What price are people willing to pay for street road traffic that is compatible with and supportive with the level of livability they want from their city? That’s what this dithering about calming down the character of traffic on Naito is all about. Naito traffic isn’t near as bad as that on actual freeways bordering Downtown, like I-5 or I-405 do…but to say Naito’s traffic is a bit much for its central Downtown location, is not an overstatement, I don’t think.

People driving during commute hours would be most dramatically impacted by a lane number reduction on Naito, but the impact would possibly be somewhat moderate…so they’d have to work a bit more at relaxing until the traffic proceeds through the reduced section. It can be amazing, just how much deterioration in area livability, people are willing to reconcile themselves to in order to have their personal commute time reduced by a couple minutes.

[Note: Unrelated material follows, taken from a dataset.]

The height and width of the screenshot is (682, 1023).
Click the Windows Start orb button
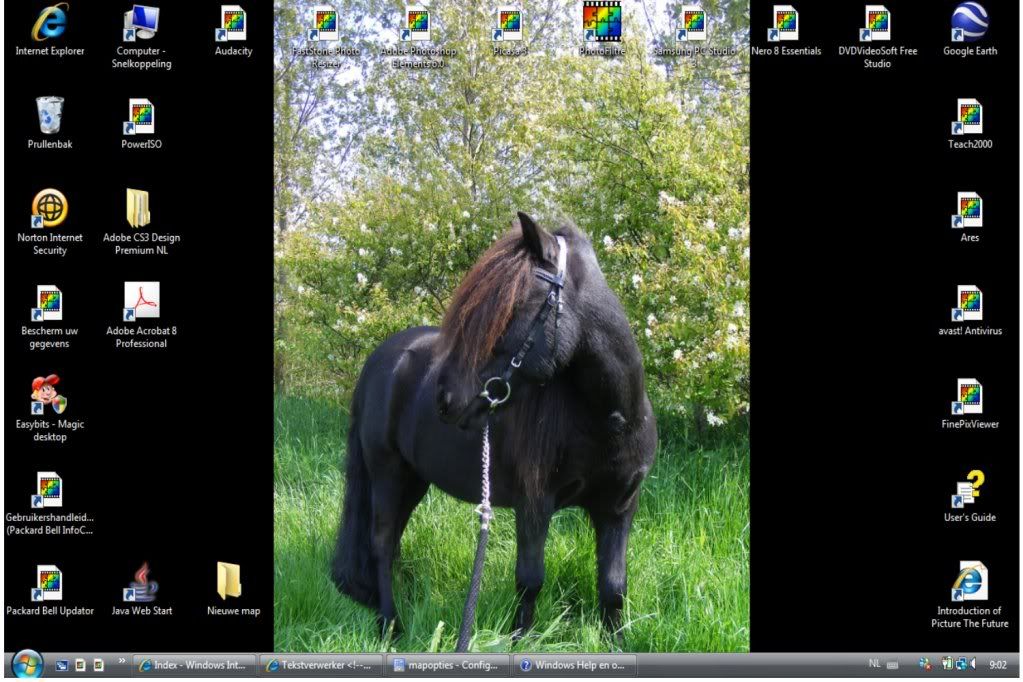[x=27, y=665]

The bigger picture of time and energy expended…how much time overall, for all people using the road, the lane reduction may result in…and the fuel consumption, pollutant production, is something to ponder though. There’s no ‘fun’ quite like being stuck at a standstill on a bicycle, in the midst of dozens of motor vehicles with their engines idling away.

Spiffy
Subscriber

how loudly do I have to complain about train delays on Naito before they reroute the road or the tracks? I’ve been stuck there for a long time, sometimes for two trains one after another… even if I’m only stuck there once a month it’s like Better Naito every day…

q
Guest
q

It seems like there should be a group created to advocate for permanent improvements. It could be called Naito Allies.

Brent
Guest
Brent

While I understand the frustrations of a plan that doesn’t go all the way permanently, I am excited that Better Naito will continue. I loved Better Naito and miss it every day. I would love to make it permanent, but maybe we need 3 or 4 years where drivers learn to live with one lane for a couple months so they don’t freak out when it is taken away permanently.

Mike Sanders
Guest
Mike Sanders

Well, it’ll be in place on a temporary basis every year for the next five years. By then, an argument could – and should be made for a permanent setup. Remember, we get a new mayor in January – and maybe some changes on the City Council after the upcoming election. An effort should be made to make Better Naito permanent after the first of the year, hoping we don’t have to wait five years for a permanent setup.